# Given instruction
Copy the part of the material that opens with the line containing "Tap the caption" and continues to the end of the material. Leave the pictures out of your copy.

# Extracted entries
- - -
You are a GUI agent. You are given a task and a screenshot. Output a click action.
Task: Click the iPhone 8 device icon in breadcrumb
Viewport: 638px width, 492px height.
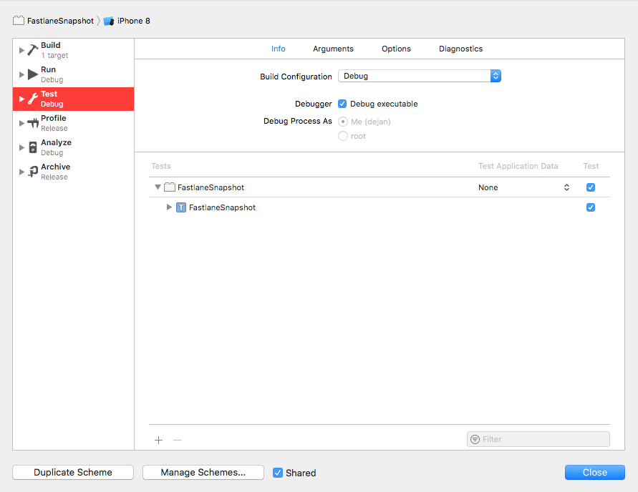coord(109,21)
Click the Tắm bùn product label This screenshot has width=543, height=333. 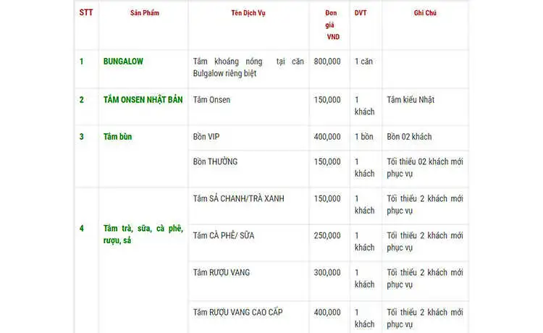119,137
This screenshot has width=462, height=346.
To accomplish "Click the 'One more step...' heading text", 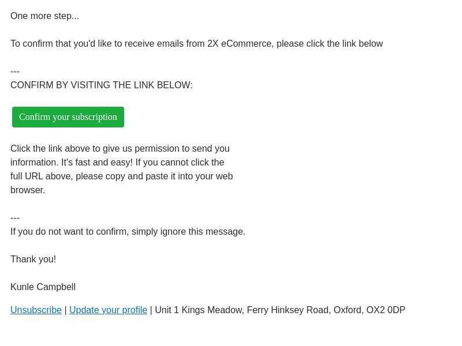I will click(45, 16).
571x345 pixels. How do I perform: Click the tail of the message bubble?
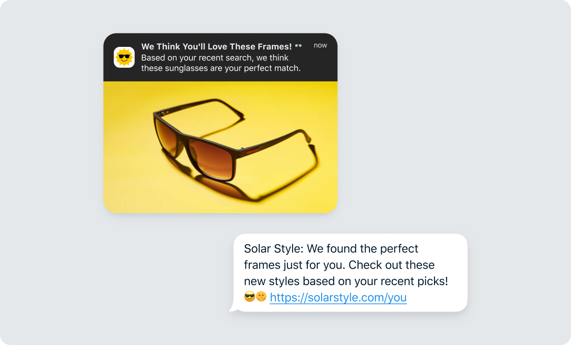[x=233, y=309]
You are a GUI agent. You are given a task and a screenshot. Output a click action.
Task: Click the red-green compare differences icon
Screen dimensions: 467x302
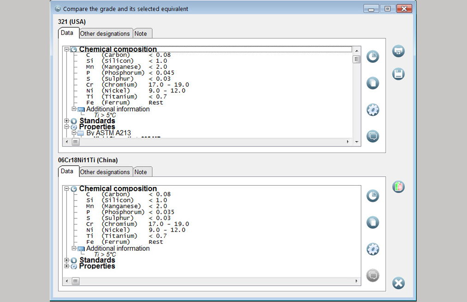click(x=398, y=187)
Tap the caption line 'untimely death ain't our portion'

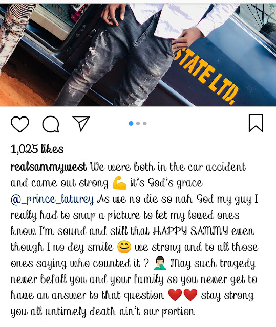pos(120,312)
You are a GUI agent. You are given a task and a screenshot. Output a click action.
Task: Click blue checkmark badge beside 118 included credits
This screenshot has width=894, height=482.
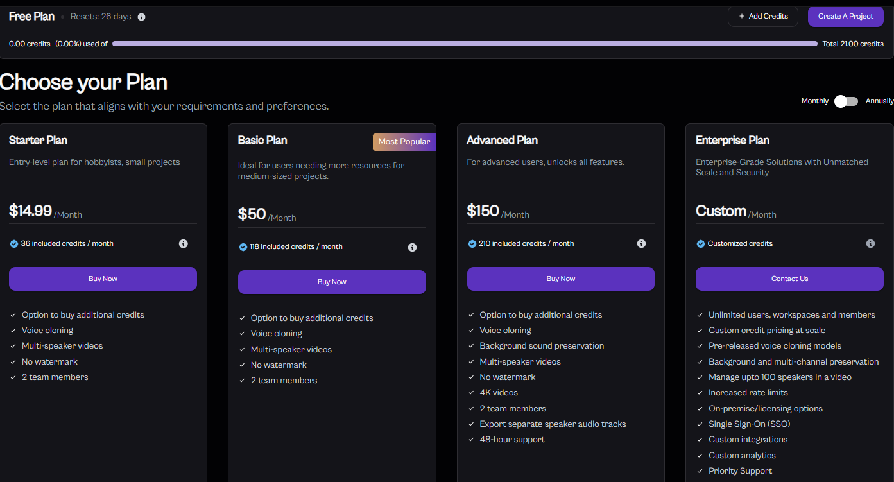243,247
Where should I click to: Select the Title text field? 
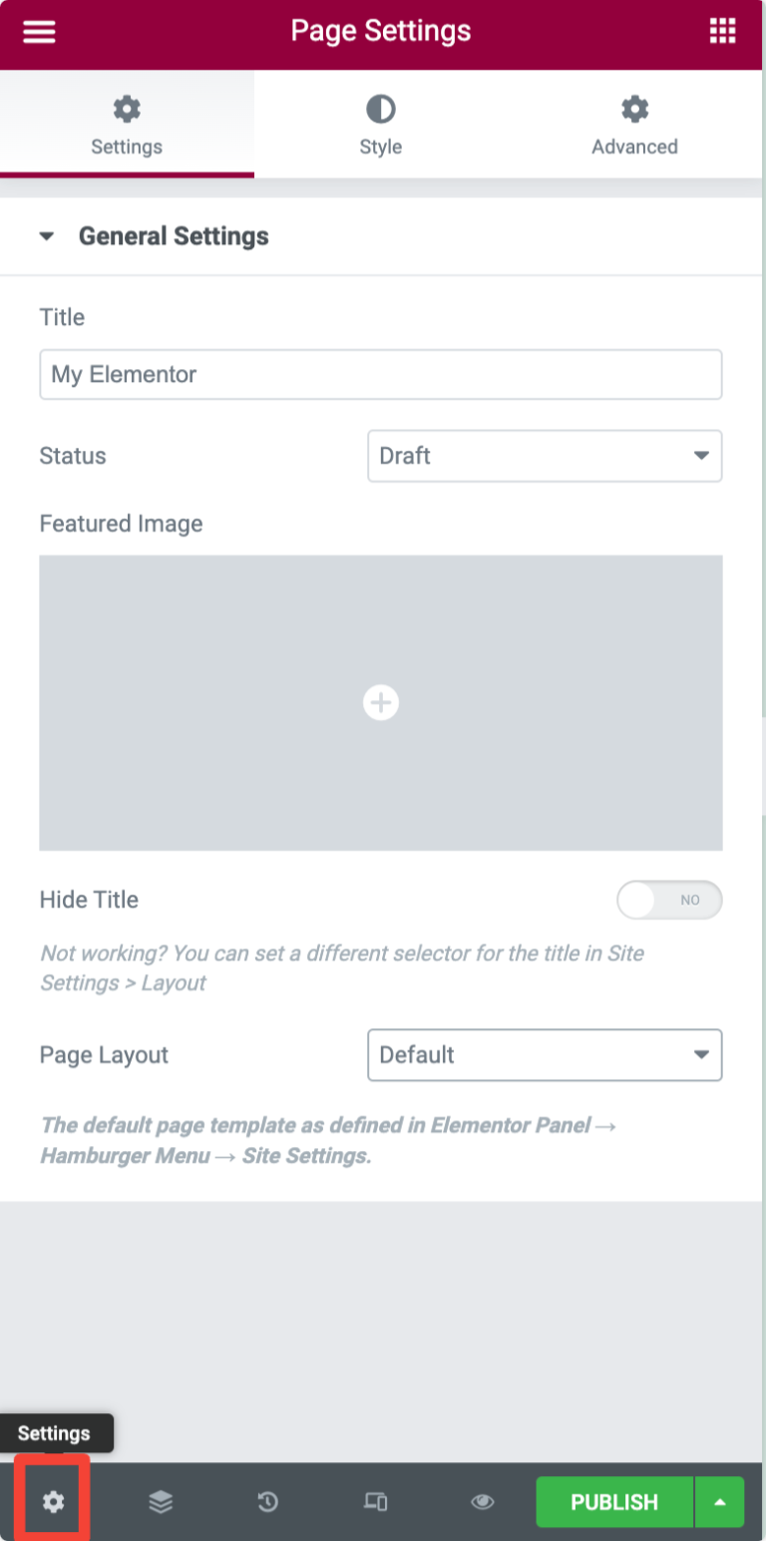point(380,374)
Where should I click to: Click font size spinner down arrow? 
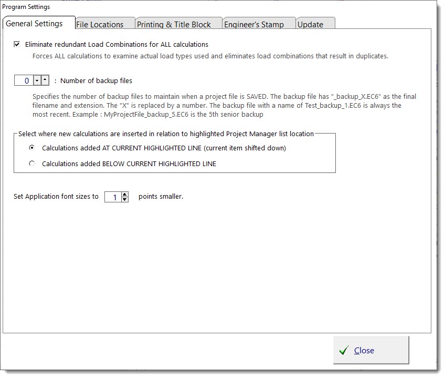coord(124,200)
- - -
# Complete output
Tap the caption line 'untimely death ain't our portion'

pos(120,312)
You are a GUI agent. You are given a task and a screenshot. Output a click action.
Task: Click blue checkmark badge beside 118 included credits
This screenshot has width=894, height=482.
243,247
Where should I click to: Select the Title text field? 
point(380,374)
Where should I click to: Click font size spinner down arrow? 
coord(124,200)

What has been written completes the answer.